Testo da leggere:
================

Le due conferenze organizzate da ETRA a Monfalcone e avute luogo venerdì 04 aprile 2014 (arch. Silvia Bodei) e giovedì 10 aprile 2014 (prof. Benno Albrecht) all'Europalace Hotel di Monfalcone all'interno del ciclo La rigenerazione urbana. La cultura della sostenibilità, con il patrocinio del Comune di Monfalcone e la promozione dell'Ordine degli Architetti P.P.C. di Gorizia, hanno riservato varie piacevoli sorprese. La prima riflessione è che partendo da tematiche apparentemente lontane da un contesto territoriale specifico si possono trarre spunti utili per nuove analisi su quello stesso contesto. La seconda è che il ogni incontro tra professionisti e cittadini può essere spunto per un dibattito che permette di mettere a fuoco, meglio di molte strategie "a tavolino", alcuni processi e forse anche procedure significative per la pianificazione urbana in genere.
L'arch. Silvia Bodei era chiamata a trattare un tema poco conosciuto, anche dalla stessa critica, nello studio dell'opera architettonica di Le Corbusier, allorchè si trovò a confrontarsi con un imprenditore simbolo di una generazione, Adriano Olivetti e quindi i suoi eredi.
L'arch. Silvia Bodei e sul fondo il progetto di le Corbusier |
Il progetto per il Centro di calcolo elettronico a Rho è stato illustrato a partire dalla sua evoluzione progettuale e linguistica, ma anche dal rapporto tra professionista e committente. Diventa così chiaro, attraverso le parole della relatrice, che Le Corbusier dovette sottostare, dopo la morte di Adriano Olivetti, a continui cambiamenti del suo progetto, costituito nei suoi elementi principali da una piastra modulare grande come Piazza San Marco a Venezia e da una torre direzionale distesa, alla prima sovrapposta. Quella "torre", dall'andamento planimetrico a boomerang nella prima versione, subì continue modifiche fino alla sua rettificazione, tanto che Le Corbusier decise di usare per la soluzione finale la tipologia dell'unitè d'abitation marsigliese, calandola pari pari sopra la piastra progettata. Provocazione o forse consapevolezza che definita una tipologia "perfetta" questa non poteva che essere copiata. Ma utile è stato vedere gli schizzi dell'architetto svizzero naturalizzato francese, capire la maturazione dell'idea progettuale e soprattutto confrontarsi con un'idea di sostenibilità ante litteram, laddove la fabbrica era pensata appunto come Usine Verte e non come fabbrica-macchina. Il luogo della produzione si confrontava continuamente con l'ambiente, mentre nelle soluzioni costruttive emergevano già elementi costruttivi propri dell'attuale ricerca sull'architettura per la sostenibilità: il tetto verde, le grandi vetrate, lo spazio aperto racchiuso nelle corti interne. Se il risultato può alla fine sembrare non commisurato alle idee che lo muovono, non possiamo non interrogarci sul contesto storico in cui è stato pensato. Eravamo all'inizio del boom economico, del disastro edilizio e dell'uso sconsiderato di suolo. Conta forse oggi, per considerare la portata di quel progetto, ragionare più sui principi messi in campo che sul risultato finale, peraltro mai tradottosi in realtà. Quel progetto non fu mai realizzato, mentre lo furono altri di certo meno lungimiranti. Agli architetti presenti alla conferenza è parso utile confrontarsi alla fine della relazione sul rapporto architetto e committente, pervenendo a valutazioni molteplici e antitetiche, ritrovando quindi un proprio ruolo di intellettuali che la professione, per come è andata sviluppandosi negli anni, a volte non consente. E' anche questo un risultato culturale.

================

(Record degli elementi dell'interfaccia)
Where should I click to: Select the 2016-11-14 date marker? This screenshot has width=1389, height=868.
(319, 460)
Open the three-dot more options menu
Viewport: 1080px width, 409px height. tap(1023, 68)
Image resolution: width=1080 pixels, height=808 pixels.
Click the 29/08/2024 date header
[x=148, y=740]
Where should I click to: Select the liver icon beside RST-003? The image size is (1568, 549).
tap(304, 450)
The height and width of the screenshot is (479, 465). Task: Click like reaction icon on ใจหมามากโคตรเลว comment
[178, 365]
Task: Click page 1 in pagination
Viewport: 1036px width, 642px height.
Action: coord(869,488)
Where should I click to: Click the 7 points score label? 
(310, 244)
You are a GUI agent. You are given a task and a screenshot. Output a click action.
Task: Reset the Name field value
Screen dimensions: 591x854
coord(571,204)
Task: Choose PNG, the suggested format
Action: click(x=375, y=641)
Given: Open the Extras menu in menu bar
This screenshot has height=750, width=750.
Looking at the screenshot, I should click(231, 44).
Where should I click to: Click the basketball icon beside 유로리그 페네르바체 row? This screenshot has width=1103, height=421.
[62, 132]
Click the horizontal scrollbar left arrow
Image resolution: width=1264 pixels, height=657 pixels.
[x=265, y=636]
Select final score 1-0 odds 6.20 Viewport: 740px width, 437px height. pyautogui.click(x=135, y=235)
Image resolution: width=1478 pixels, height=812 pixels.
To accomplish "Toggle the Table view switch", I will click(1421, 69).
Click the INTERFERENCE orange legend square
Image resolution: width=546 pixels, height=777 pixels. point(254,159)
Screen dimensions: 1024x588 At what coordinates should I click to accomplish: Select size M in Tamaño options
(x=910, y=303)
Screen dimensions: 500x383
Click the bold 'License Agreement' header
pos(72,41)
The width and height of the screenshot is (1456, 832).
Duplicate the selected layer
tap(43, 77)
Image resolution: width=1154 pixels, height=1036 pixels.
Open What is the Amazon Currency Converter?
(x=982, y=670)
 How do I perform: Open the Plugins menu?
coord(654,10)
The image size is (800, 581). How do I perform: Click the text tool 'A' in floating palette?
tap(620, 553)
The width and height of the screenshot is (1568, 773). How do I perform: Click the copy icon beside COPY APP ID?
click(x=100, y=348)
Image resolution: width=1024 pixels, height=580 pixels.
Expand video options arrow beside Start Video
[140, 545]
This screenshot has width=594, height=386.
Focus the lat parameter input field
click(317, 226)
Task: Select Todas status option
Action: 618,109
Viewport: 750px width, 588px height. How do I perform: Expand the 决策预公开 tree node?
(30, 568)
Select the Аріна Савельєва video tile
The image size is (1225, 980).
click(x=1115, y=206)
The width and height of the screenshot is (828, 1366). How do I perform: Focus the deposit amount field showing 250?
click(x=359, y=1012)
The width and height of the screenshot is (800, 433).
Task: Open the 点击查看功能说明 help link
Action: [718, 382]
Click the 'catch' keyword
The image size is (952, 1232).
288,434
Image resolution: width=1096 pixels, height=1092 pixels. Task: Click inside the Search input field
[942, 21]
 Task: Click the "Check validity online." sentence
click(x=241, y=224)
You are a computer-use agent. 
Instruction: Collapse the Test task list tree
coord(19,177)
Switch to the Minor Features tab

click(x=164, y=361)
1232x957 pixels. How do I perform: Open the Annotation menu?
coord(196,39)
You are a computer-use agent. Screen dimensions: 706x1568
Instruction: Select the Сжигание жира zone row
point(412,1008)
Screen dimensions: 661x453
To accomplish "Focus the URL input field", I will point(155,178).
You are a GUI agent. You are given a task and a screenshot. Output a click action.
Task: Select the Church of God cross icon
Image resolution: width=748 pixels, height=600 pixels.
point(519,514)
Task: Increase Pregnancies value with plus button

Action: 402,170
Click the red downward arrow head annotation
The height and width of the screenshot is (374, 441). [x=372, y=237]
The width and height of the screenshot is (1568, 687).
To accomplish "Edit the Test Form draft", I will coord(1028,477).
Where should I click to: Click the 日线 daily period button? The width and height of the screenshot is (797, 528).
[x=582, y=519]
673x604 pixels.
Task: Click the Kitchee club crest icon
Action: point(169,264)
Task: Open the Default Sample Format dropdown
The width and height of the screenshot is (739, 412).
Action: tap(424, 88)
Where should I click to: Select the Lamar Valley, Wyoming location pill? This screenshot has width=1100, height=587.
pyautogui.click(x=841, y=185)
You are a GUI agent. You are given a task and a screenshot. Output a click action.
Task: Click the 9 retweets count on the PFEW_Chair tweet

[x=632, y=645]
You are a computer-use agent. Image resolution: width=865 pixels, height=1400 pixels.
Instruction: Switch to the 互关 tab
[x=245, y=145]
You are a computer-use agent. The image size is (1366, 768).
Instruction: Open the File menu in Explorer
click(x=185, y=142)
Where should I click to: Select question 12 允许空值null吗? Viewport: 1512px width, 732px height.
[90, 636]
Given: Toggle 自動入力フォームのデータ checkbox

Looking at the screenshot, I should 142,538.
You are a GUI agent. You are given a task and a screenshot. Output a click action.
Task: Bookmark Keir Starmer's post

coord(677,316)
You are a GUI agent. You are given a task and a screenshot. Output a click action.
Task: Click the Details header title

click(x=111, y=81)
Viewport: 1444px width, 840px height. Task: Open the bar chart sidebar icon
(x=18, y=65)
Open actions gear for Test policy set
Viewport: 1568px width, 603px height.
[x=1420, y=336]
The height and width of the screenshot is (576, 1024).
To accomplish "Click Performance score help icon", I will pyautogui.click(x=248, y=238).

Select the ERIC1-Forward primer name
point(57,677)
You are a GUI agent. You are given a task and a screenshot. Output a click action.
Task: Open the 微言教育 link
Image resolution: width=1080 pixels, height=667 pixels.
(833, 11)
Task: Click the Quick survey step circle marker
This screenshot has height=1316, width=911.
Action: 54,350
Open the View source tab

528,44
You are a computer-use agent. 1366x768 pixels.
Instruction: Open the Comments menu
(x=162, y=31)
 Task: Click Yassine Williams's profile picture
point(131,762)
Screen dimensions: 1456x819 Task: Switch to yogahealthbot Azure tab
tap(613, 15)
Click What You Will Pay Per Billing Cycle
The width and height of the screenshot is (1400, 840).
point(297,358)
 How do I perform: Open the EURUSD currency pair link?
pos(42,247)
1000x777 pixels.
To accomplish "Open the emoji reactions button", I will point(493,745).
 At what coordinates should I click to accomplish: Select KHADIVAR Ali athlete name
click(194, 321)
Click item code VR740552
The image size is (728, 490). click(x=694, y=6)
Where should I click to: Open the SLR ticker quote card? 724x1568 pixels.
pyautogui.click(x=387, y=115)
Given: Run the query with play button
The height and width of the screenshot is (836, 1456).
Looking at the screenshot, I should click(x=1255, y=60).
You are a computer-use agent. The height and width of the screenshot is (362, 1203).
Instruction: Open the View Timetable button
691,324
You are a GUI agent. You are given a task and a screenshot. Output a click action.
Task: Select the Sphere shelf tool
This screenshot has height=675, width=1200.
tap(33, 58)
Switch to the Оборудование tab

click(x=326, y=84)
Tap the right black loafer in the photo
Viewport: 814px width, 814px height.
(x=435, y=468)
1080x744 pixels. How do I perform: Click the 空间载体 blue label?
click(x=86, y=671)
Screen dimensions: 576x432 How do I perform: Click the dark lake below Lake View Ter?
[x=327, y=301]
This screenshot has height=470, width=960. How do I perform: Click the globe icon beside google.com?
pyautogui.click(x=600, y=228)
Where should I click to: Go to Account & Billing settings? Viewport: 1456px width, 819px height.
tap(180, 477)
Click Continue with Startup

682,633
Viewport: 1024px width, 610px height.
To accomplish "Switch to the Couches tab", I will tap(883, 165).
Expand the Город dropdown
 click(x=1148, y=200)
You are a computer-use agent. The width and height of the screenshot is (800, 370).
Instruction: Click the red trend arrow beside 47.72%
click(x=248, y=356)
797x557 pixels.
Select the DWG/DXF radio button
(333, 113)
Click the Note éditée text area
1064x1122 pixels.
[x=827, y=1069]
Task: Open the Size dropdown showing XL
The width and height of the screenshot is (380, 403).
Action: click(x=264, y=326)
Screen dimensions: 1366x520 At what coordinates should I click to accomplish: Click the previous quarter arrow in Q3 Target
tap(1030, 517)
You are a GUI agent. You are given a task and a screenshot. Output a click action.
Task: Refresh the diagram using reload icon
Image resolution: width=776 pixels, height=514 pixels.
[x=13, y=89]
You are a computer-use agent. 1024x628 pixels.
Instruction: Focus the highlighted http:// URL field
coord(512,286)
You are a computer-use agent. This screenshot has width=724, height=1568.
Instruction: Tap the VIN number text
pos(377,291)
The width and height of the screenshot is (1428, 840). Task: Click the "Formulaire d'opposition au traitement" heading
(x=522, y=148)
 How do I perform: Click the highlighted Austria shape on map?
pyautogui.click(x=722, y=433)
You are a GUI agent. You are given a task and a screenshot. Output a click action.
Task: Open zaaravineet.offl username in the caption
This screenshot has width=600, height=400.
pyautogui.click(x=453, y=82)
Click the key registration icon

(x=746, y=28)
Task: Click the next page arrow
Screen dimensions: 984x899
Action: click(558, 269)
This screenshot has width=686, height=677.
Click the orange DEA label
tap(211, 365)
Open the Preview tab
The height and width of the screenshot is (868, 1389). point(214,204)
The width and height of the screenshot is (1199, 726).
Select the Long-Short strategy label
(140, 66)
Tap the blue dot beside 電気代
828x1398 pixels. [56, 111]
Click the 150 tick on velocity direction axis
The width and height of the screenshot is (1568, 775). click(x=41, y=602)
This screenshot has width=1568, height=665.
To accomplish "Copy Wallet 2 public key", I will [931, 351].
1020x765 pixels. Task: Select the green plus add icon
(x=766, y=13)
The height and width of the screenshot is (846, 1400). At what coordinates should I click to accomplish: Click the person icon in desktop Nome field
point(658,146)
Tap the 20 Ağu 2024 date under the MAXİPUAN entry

================

Istruzioni:
A: Elenca gli elementi costruttivi che, secondo il testo sulle conferenze di Monfalcone, emergevano già nel progetto di Rho come propri dell'attuale ricerca sull'architettura per la sostenibilità.
B: Rispondi a queste domande usando il testo sulle conferenze di Monfalcone:
(i) In quale data ha parlato il prof. Benno Albrecht?
(ii) A quale piazza viene paragonata per grandezza la piastra modulare del progetto?
(iii) Come era pensata la fabbrica, invece che come fabbrica-macchina?

Risultati per compito:
A:
- il tetto verde
- le grandi vetrate
- lo spazio aperto racchiuso nelle corti interne

B:
(i) Giovedì 10 aprile 2014.
(ii) A Piazza San Marco a Venezia.
(iii) Come Usine Verte.